§ Exercises
A. Reproduce, word for word, the part of the post on MAC overflow starting at "30 8191 -8191" and ending at "looks good! :)".
B. In the MAC overflow post, which Xilinx devices are listed, and what synthesis frequency does each reach at speed grade 3?

§ Extracted text
%%

The mul operation uses two 16-bit integers and the result is added with a
separate 32-bit register, which works as accumulator. As long the operation
is always signed and the signal always use the MSB bit, this means that the
15x15 mul produces a 30 bit result which is added to a 31-bit value, which
means that the overflow is reached after only two MAC operations.

In order to avoid overflows, it is possible shift the input operands. For
example, in the case of G711 w/ u-law encoding, the effective resolution is
14 bits (13 bits for integer and 1 bit for signal), which means that a 13x13
bit mul will be used and a 26-bit result produced to be added in a 31-bit
integer, enough to run 32xMAC operations before overflow (in this case, when
the ACC reach a negative value):

# awk 'BEGIN { ACC=2**31-1; A=2**13-1; B=-A; for(i=0;ACC>=0;i++) print i,A,B,A*B,ACC+=A*B }'
0 8191 -8191 -67092481 2080391166
1 8191 -8191 -67092481 2013298685
2 8191 -8191 -67092481 1946206204
...
30 8191 -8191 -67092481 67616736
31 8191 -8191 -67092481 524255
32 8191 -8191 -67092481 -66568226

Is this theory correct? I am not sure, but looks good! :)

As complement, I included in the stdio.c the support for the GCC functions
regarding the native *, / and % (mul, div and mod) operations with 32-bit
signed and unsigned integers, which means true 32x32 bit operations
producing 32-bit results. The code was derived from an old 68000-related
project (as most of code in the stdio.c) and, although is not so faster, I
guess it is working. As long the MAC instruction is better defined in the
syntax and features, I think is possible optimize the mul/div/mod in order
to try use it and increase the performance.

Here some additional performance results (synthesis only, 3-stage
version) for other Xilinx devices available in the ISE for speed grade 2:

- Spartan-6: 100MHz (measured 70MIPS w/ gcc -O1)
- Artix-7: 178MHz
- Kintex-7: 225MHz

For speed grade 3:

- Spartan-6: 117MHz
- Artix-7: 202MHz
- Kintex-7: 266MHz

The Kintex-7 can reach, theorically 186MIPS w/ gcc -O1.

%%

§ Dataset content
%%

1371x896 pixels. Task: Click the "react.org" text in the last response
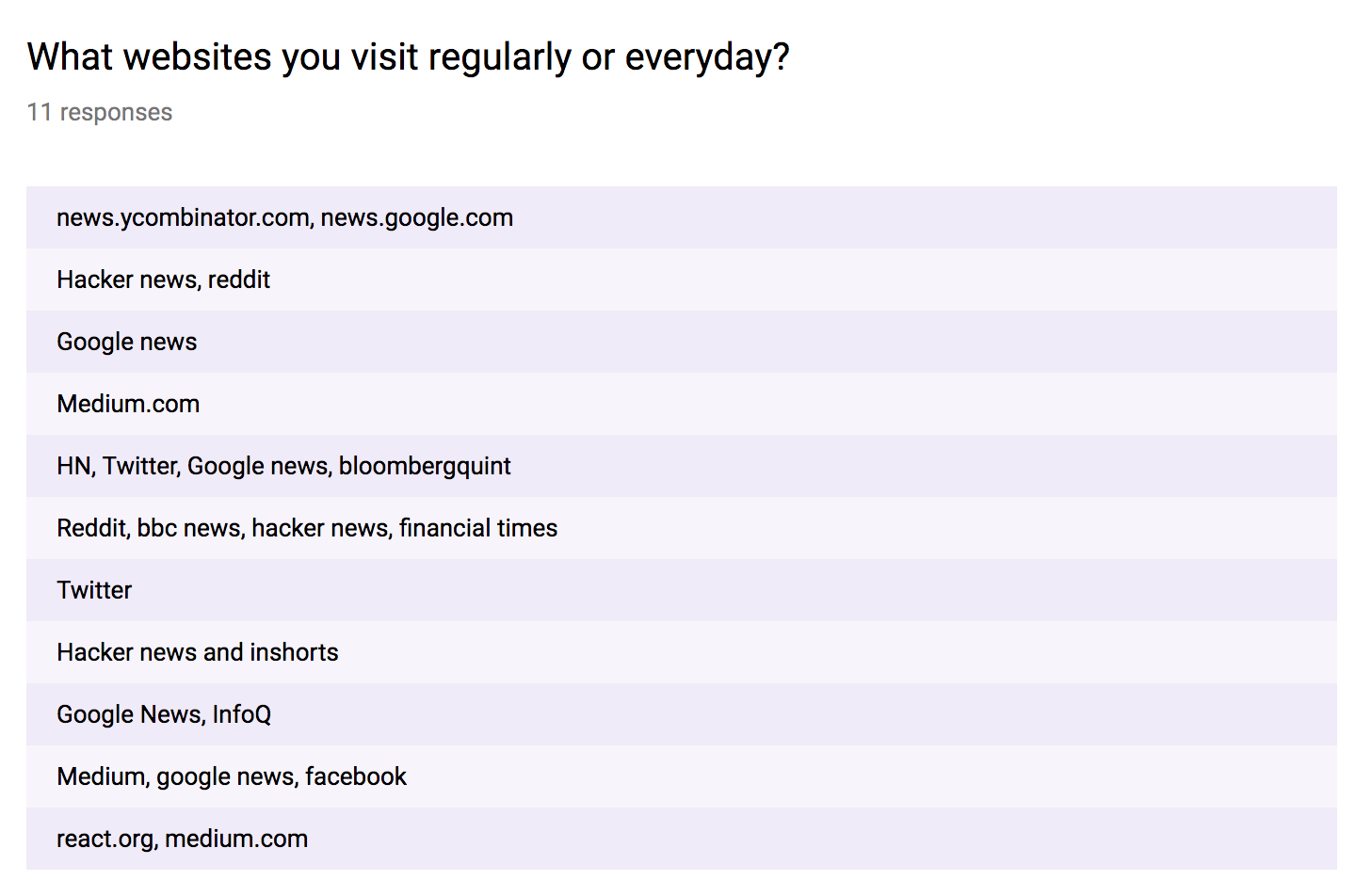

%%

§ Expected results
A.
30 8191 -8191 -67092481 67616736
31 8191 -8191 -67092481 524255
32 8191 -8191 -67092481 -66568226

Is this theory correct? I am not sure, but looks good! :)

B.
- Spartan-6: 117MHz
- Artix-7: 202MHz
- Kintex-7: 266MHz